Taking blood is a procedure very commonly performed and is done for a number of reasons. Sometimes it is to test for a certain disease in particular- for example evidence of strangles, although most of the time we take blood in order to get more information that allows us to work out what condition your horse may be suffering from.
Most of the time we will ask the laboratory to perform two types of test.
Haematology involves testing the cells found in blood (red blood cells, white blood cells, platelets). By measuring these we are able to identify anaemia, infection and inflammation.
Biochemistry involves measuring enzymes and chemicals within blood that are produced by different organs and metabolic processes.

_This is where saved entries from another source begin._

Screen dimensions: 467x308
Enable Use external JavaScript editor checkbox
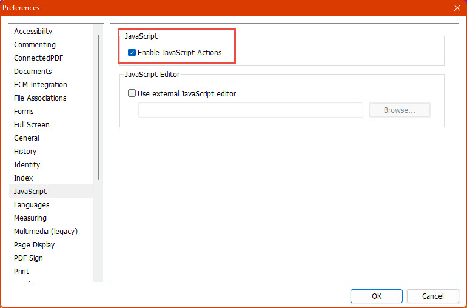(x=132, y=94)
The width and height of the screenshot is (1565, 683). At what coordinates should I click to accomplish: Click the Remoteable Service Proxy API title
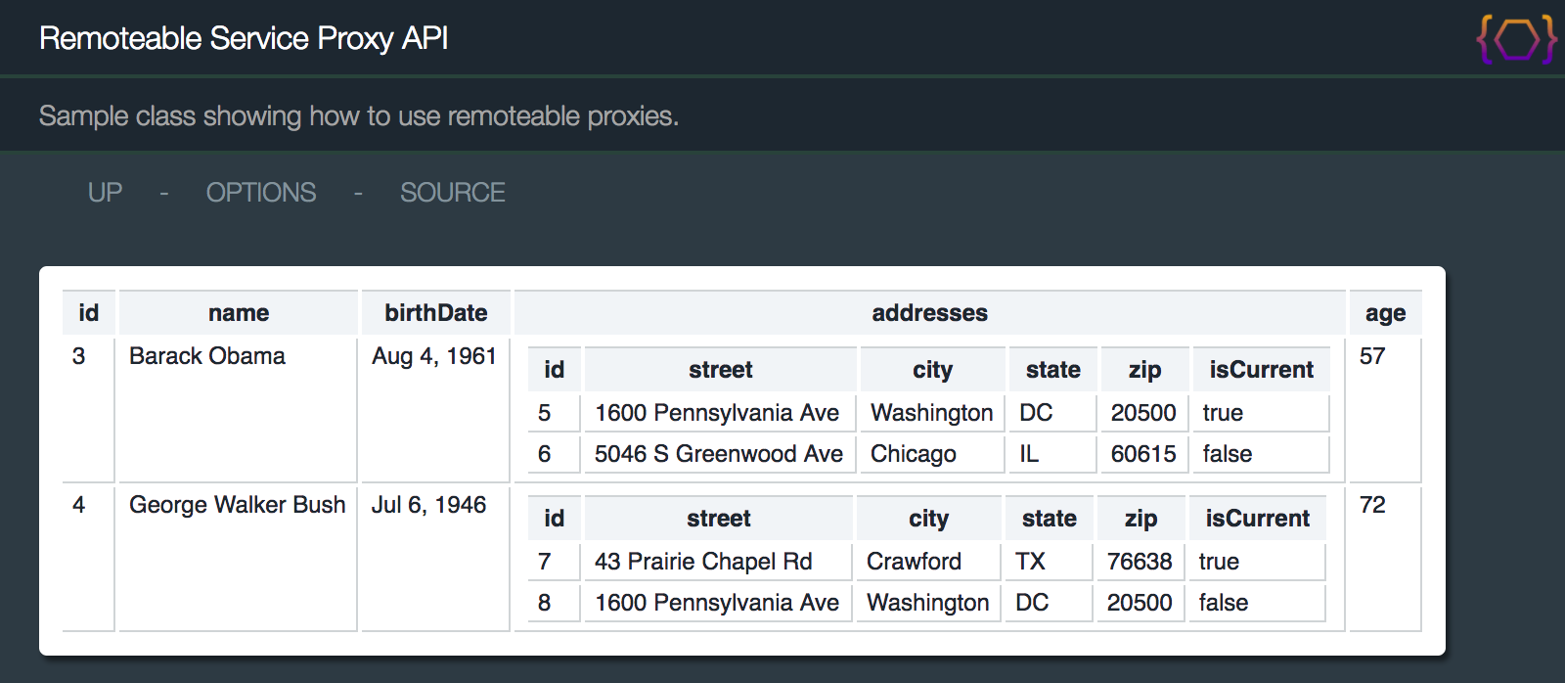[244, 38]
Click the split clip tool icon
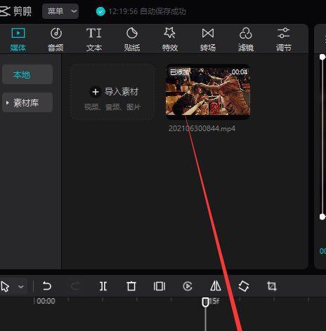The image size is (326, 331). coord(103,286)
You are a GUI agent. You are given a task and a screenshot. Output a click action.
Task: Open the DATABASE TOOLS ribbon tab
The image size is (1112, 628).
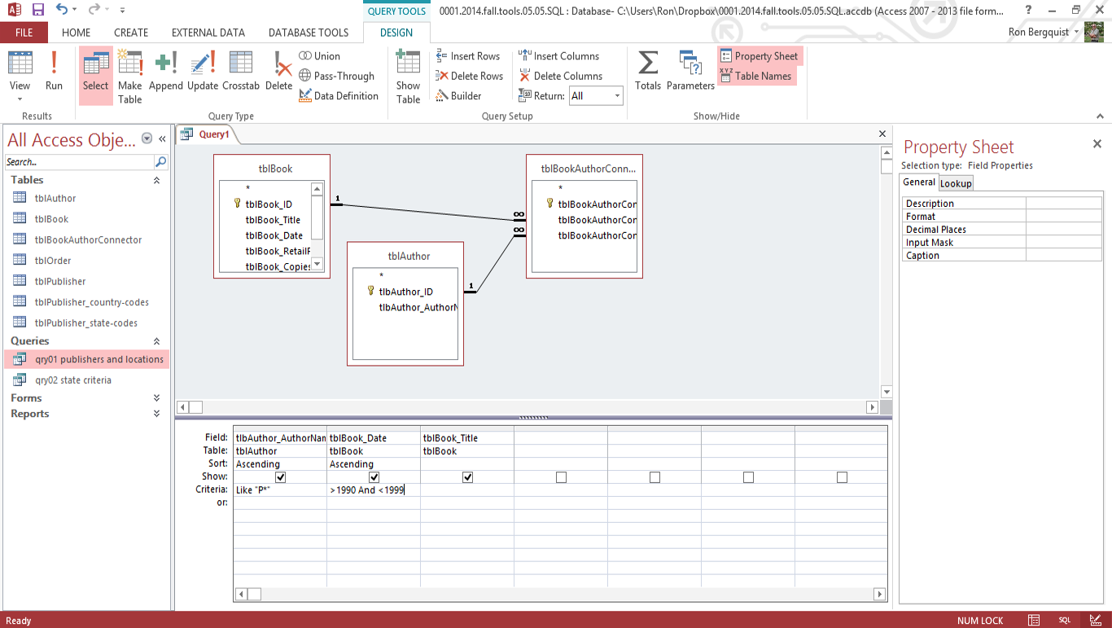click(308, 33)
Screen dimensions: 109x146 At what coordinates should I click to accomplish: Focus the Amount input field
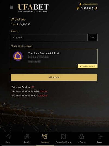(x=49, y=38)
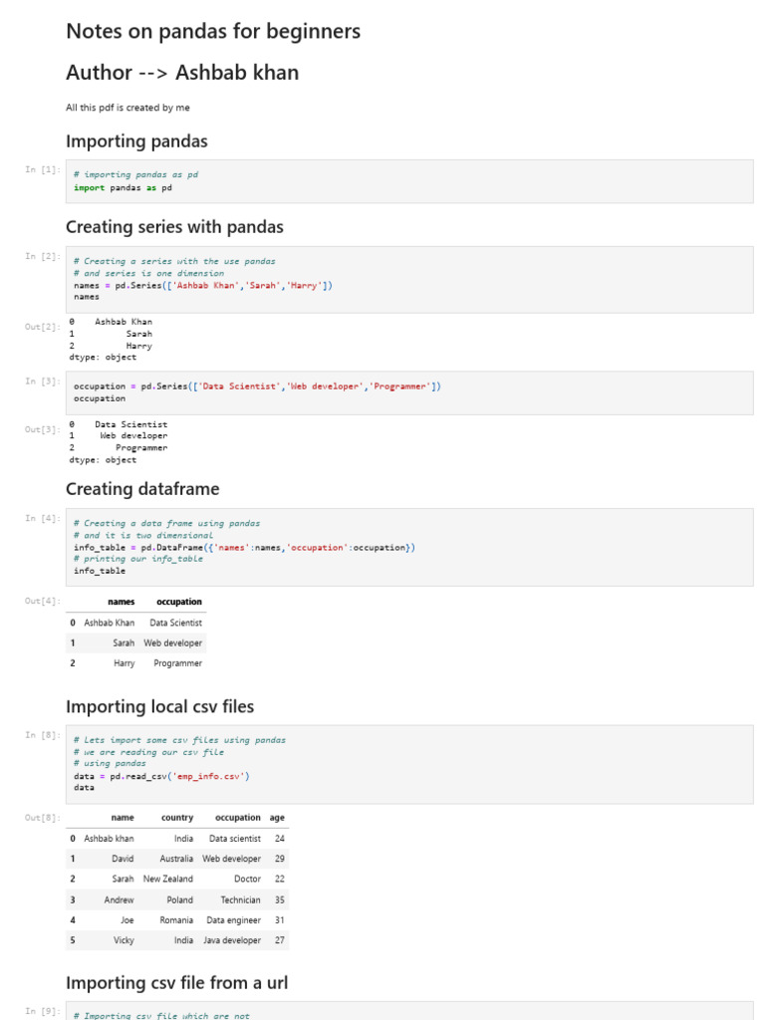
Task: Click the 'Creating series with pandas' heading
Action: (x=174, y=227)
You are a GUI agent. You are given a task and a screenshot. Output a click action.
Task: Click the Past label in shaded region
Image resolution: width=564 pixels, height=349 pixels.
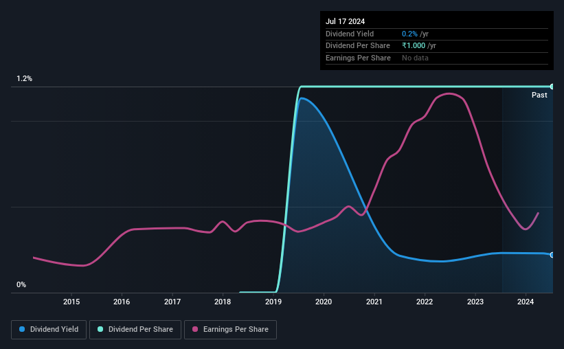pos(539,95)
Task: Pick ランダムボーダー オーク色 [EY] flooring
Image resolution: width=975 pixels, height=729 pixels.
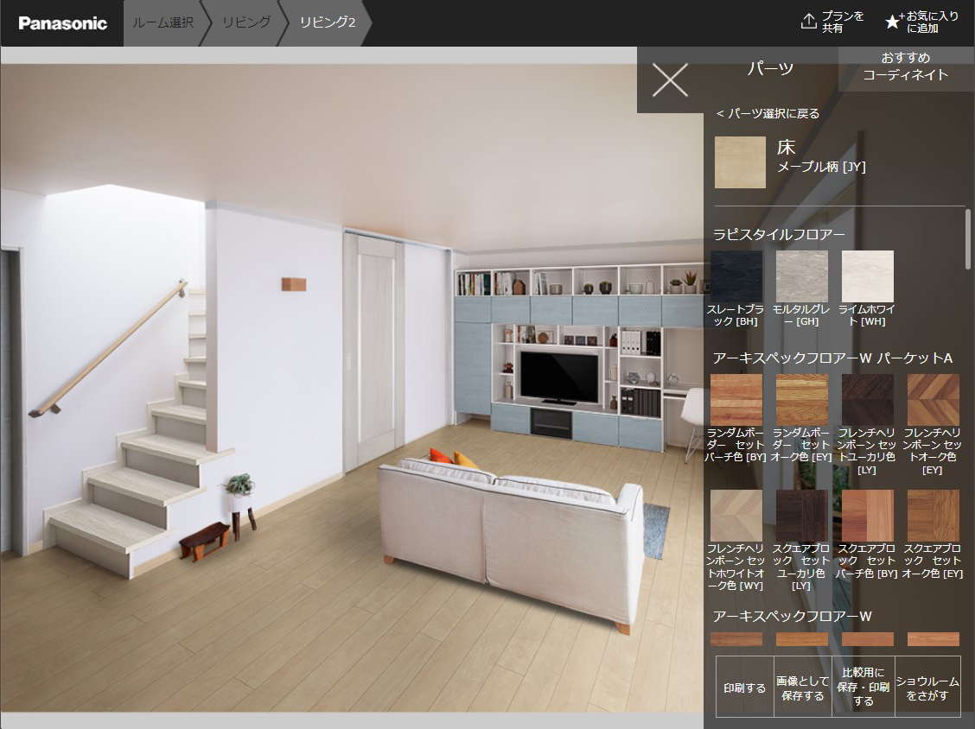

The normal levels of enzymes are well known, so when blood results are produced we compare your horse’s enzyme levels with those deemed normal for another horse of the same age.
The main organs we access are liver, kidneys, and muscles, in addition to inflammatory enzymes sometimes associated with infection.
For example- if we found a horse had elevations in its liver enzymes we may suspect it of having a problem with its liver.
The horse below appeared very stiff and reluctant to move after exercise. Bloods were taken which are shown. AST and CK are both enzymes produced by muscles. As you can see they are massively elevated compared with normal levels. This would be consistent with tying up (exertional rhabdomyolysis).
|Enzyme||Normal Reference Range||Actual Results|
|CK||<678 U/l||34000 U/l|
|AST||<420 U/l||4300 U/l|
Sometimes we will monitor the progression of a disease through repeated blood tests. By monitoring enzyme levels we are able to recognise whether a horse is getting better/ worse and hence tailor treatment according to the results obtained.